Hydroxychloroquine can lead to sudden cardiac arrests in some patients. The potential adverse effects of chloroquine, hydroxychloroquine and azithromycin also include Cardiac arrhythmias, Hypoglycemia, Neuropsychiatric effects, such as hallucinations, paranoia, agitation, and confusion.
Azithromycin is an antibiotic that is being prescribed for the treatment of coronavirus. These drugs might interact with other medications that the patients are using leading to some additional adverse side effects.
Additionally, both chloroquine and hydroxychloroquine are metabolized by hepatic cytochrome P450 enzyme 2D6 (CYP2D6). The enzyme is expressed differently among individuals due to genetic polymorphisms. This genetic variability influences the response to treatment and increases the risk of unwanted adverse effects.
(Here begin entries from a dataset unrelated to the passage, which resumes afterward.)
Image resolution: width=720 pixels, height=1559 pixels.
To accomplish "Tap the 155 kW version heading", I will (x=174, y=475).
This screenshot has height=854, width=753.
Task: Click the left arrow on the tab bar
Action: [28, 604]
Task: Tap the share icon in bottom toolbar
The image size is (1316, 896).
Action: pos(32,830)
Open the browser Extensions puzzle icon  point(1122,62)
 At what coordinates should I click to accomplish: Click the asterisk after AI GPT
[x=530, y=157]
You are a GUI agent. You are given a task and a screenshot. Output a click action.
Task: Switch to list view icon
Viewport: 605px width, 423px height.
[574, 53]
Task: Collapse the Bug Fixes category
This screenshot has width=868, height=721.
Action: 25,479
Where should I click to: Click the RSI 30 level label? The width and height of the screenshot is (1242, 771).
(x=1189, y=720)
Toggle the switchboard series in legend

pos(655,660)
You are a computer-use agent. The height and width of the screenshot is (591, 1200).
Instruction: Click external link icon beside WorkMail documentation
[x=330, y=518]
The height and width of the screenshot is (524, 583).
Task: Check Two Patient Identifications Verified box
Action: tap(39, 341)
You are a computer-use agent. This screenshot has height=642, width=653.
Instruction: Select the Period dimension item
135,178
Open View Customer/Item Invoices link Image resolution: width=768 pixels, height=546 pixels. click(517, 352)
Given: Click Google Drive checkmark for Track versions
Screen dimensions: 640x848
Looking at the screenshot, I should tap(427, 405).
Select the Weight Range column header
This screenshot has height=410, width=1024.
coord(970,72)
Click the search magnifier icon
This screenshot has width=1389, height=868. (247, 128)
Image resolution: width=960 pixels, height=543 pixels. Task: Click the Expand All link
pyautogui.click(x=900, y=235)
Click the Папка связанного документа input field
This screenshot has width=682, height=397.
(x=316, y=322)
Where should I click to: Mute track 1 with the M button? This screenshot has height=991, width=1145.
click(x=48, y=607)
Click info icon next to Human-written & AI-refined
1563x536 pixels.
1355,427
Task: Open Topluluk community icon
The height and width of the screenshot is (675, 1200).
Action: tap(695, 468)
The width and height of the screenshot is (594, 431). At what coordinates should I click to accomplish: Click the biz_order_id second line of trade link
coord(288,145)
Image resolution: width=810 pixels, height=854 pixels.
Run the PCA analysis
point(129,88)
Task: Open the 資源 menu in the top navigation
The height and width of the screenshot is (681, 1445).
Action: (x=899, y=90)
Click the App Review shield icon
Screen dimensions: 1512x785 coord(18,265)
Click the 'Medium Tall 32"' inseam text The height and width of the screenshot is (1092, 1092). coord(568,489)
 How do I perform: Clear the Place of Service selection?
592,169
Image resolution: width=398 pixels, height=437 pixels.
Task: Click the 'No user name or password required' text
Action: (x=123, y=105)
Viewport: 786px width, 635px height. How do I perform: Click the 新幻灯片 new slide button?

Electrocardiogram recordings of patients involved with hydroxychloroquine trials were being constantly monitored for adverse effects. ECG monitoring highlights the major risk of serious accidents in a patient.
Chloroquine and hydroxychloroquine are highly toxic if overdosed. Overdose of these medications can cause seizures, coma, and cardiac arrest. The use of hydroxychloroquine to treat COVID-19 can lead to drug shortages, especially for patients with autoimmune disorders such as rheumatoid arthritis and lupus. Making it difficult for people who need them to access the drug.
A review published in the Candian Medical Association Journal showed the poor quality of evidence that supports this treatment. The scientists suggest that while these treatments might be beneficial in some patients with COVID-19 they warn that these treatments could also worsen the disease.